NIST SP 800-171 Rev 2 requirement 3.7.5 mandates that organizations require multi-factor authentication to establish nonlocal maintenance sessions conducted over external network connections, ensuring that remote maintenance personnel cannot access systems using single-factor credentials alone. Nonlocal maintenance refers to any maintenance activity performed by individuals who are not physically present at the system being maintained, typically executed via remote access technologies such as VPN, RDP, SSH, or vendor-specific remote support tools. The practice has two distinct assessment objectives: first, MFA must be enforced at session establishment for all such connections; second, the nonlocal maintenance session must be explicitly terminated once the maintenance task is complete, preventing persistent unauthorized access.

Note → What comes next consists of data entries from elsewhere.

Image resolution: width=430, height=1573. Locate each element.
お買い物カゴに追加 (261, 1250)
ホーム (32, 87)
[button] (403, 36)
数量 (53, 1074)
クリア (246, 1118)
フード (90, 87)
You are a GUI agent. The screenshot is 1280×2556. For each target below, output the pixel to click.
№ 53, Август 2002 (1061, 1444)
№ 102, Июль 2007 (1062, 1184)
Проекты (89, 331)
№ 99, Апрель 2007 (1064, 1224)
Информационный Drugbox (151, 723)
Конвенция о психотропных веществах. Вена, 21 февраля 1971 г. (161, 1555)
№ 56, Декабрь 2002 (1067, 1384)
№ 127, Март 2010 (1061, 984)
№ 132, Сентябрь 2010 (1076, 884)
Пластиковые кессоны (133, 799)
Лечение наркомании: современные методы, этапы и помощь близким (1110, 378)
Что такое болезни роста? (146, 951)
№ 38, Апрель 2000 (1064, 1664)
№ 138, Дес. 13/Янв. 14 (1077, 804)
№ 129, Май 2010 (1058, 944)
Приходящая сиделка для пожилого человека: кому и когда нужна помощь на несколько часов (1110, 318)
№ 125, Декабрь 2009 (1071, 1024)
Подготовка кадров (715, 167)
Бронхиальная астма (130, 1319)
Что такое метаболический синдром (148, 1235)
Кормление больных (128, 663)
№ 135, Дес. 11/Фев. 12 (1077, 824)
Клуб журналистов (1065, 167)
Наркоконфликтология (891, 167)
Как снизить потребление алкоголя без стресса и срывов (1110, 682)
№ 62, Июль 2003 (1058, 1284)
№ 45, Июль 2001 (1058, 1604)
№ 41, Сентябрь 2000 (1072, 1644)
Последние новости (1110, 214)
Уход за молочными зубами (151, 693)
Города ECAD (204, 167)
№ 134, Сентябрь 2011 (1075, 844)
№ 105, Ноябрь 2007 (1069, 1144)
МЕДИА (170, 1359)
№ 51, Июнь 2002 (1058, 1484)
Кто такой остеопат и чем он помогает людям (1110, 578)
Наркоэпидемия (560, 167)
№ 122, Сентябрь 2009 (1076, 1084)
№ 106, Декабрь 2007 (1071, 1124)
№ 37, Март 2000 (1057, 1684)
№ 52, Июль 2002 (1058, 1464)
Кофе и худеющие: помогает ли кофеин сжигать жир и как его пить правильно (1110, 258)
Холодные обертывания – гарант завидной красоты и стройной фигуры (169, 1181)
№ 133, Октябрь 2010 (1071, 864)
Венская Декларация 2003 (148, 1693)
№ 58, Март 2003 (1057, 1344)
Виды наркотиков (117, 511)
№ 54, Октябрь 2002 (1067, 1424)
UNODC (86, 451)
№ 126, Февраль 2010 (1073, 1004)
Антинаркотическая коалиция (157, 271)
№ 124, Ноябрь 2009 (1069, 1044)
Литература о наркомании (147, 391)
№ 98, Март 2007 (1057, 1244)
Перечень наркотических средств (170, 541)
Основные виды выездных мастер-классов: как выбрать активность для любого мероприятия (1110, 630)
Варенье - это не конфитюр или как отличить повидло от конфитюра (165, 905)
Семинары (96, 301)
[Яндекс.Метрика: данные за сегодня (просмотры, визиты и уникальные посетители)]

This requirement is grounded in the broader NIST 800-171 maintenance family, which recognizes that remote access for maintenance purposes represents a high-risk attack vector if not properly controlled. Both the authentication strength and the session lifecycle must be actively managed to satisfy this practice.
Where it stops · what it isn't
- —This practice does not govern local maintenance activities performed by personnel physically present at the system console or in the same facility as the system being maintained.
- —This practice does not define which authentication factors are acceptable; factor selection and credential management are governed by the Identification and Authentication domain, specifically ia-l2-3.5.3.
- —This practice does not address the authorization or approval process for scheduling nonlocal maintenance; that workflow is covered under MA-3.7.1 and MA-3.7.2.
- —This practice does not cover the sanitization or removal of maintenance tools after use; that is addressed under MA-3.7.4.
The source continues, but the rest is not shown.